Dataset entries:

»»

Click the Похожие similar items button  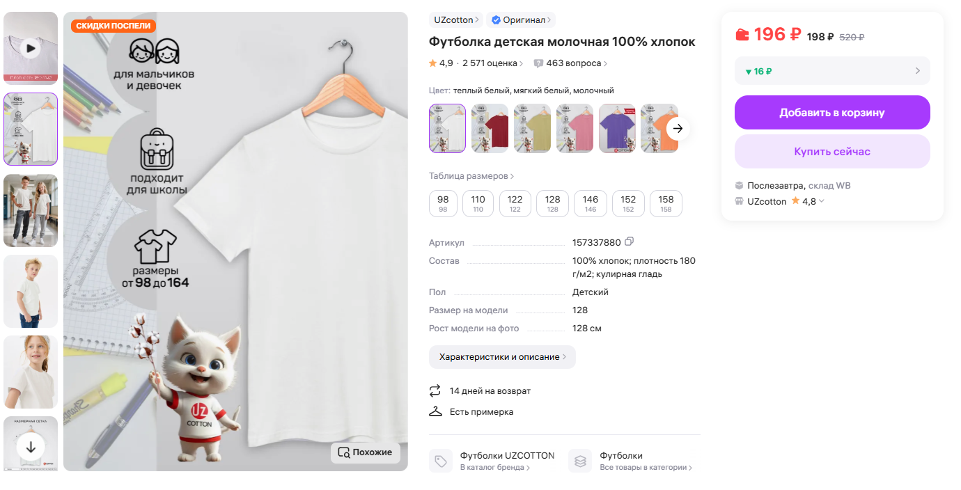pos(366,452)
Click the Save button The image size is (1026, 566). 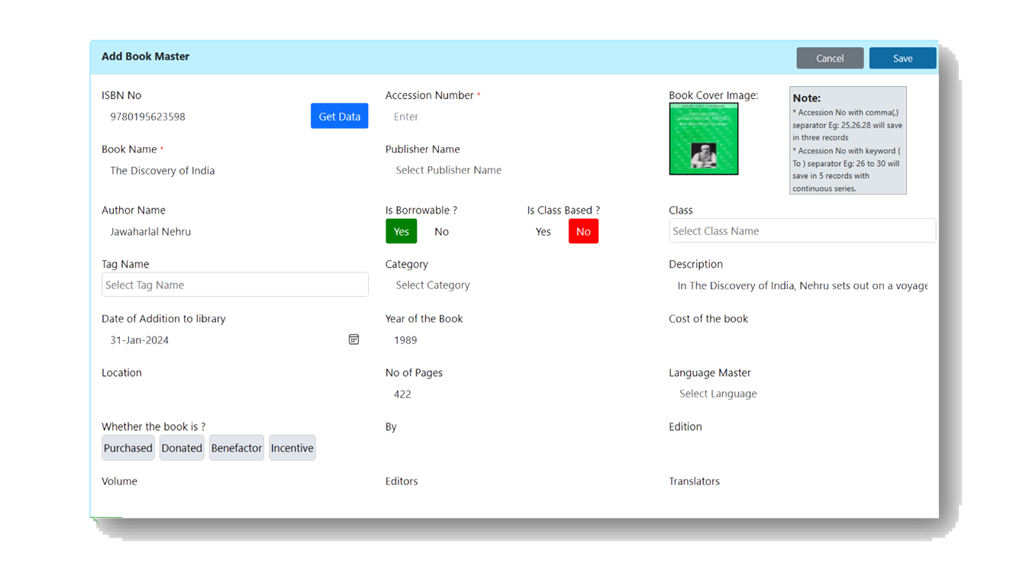point(902,57)
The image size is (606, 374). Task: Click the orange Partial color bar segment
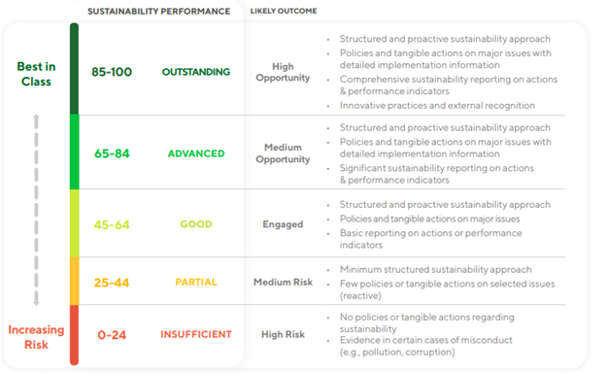click(x=74, y=281)
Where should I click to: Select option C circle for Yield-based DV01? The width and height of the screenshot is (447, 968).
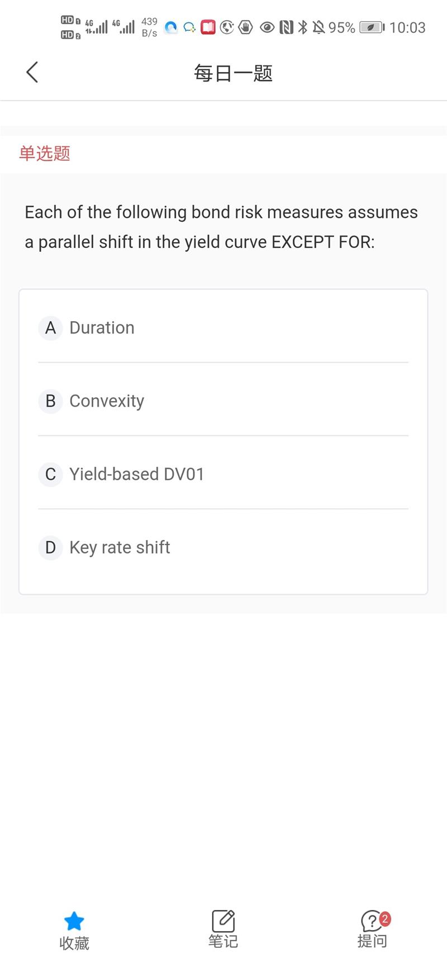pyautogui.click(x=50, y=474)
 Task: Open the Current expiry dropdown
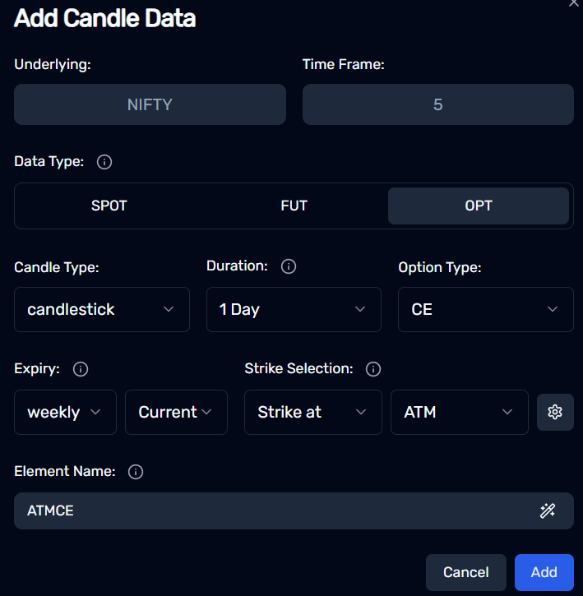click(x=177, y=412)
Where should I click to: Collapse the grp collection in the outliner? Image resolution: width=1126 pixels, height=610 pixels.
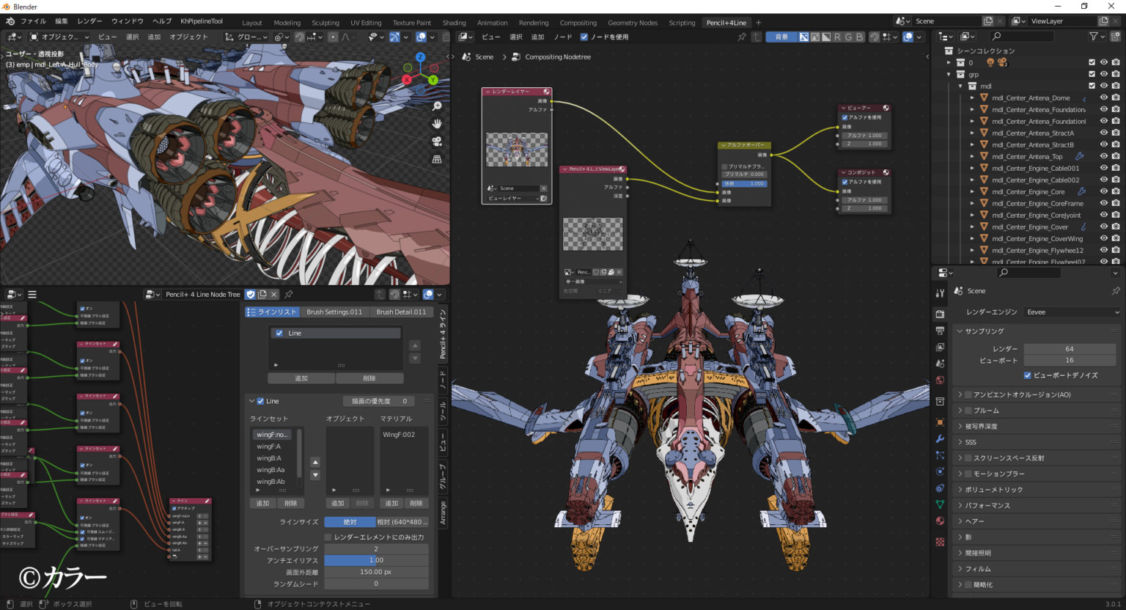point(948,74)
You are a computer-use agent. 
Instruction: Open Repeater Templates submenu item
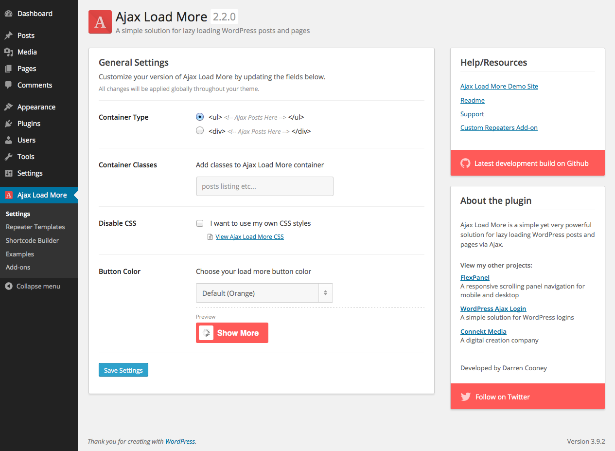pos(35,227)
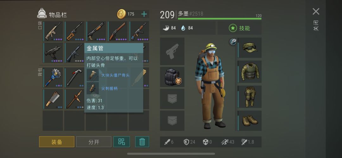
Task: Click the sort inventory grid icon
Action: 122,142
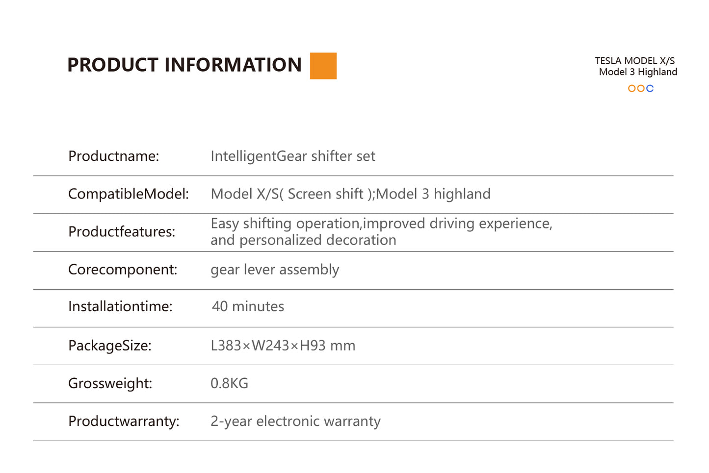Screen dimensions: 709x473
Task: Select the Productfeatures label
Action: 122,232
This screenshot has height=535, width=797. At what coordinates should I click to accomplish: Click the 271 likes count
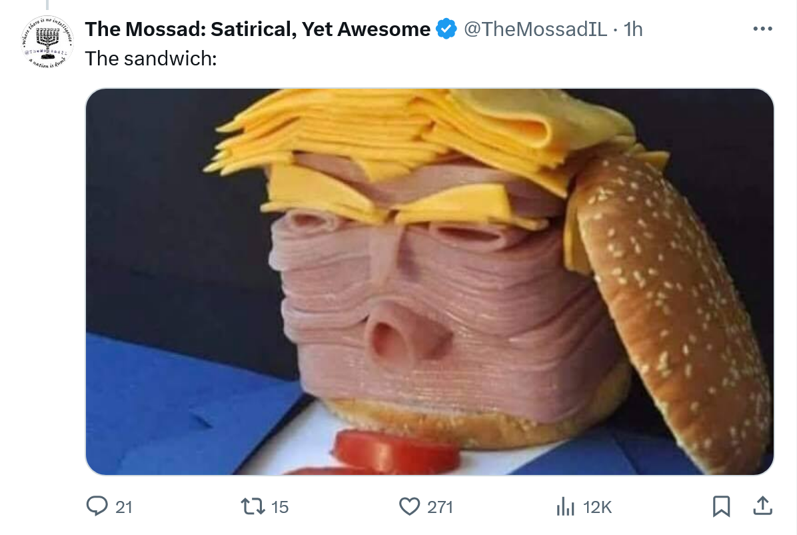point(440,507)
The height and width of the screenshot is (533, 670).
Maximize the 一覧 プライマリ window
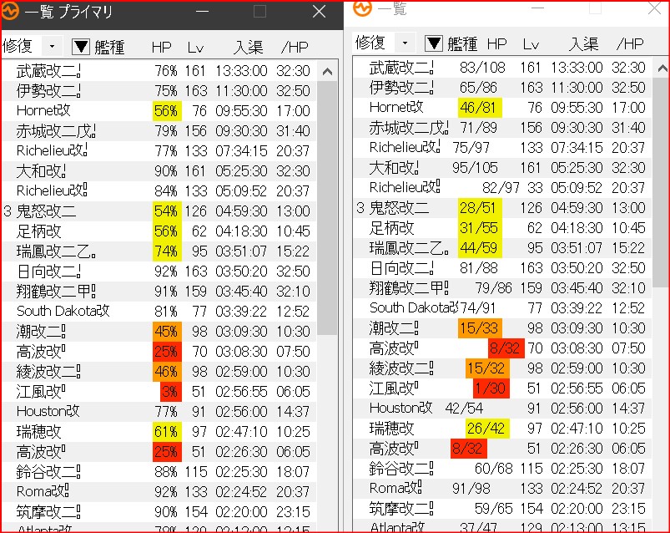(x=259, y=13)
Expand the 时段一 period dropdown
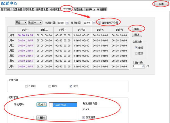The width and height of the screenshot is (170, 123). click(x=35, y=22)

««

WHAT NEEDS TO BE DONE » Set down, word for word, only the lines running from the line with "You are a computer-use agent." through the final line of the entries above, omitting all pictures.

WRITTEN SOLUTION »
You are a computer-use agent. 
Instruction: Open Repeater Templates submenu item
pos(35,227)
Task: Click the sort inventory grid icon
Action: 122,142
Screen dimensions: 709x473
Task: Select the Productfeatures label
Action: 122,232
This screenshot has height=535, width=797. At what coordinates should I click to accomplish: Click the 271 likes count
point(440,507)
The height and width of the screenshot is (533, 670).
Maximize the 一覧 プライマリ window
(x=259, y=13)
Expand the 时段一 period dropdown
The width and height of the screenshot is (170, 123). click(x=35, y=22)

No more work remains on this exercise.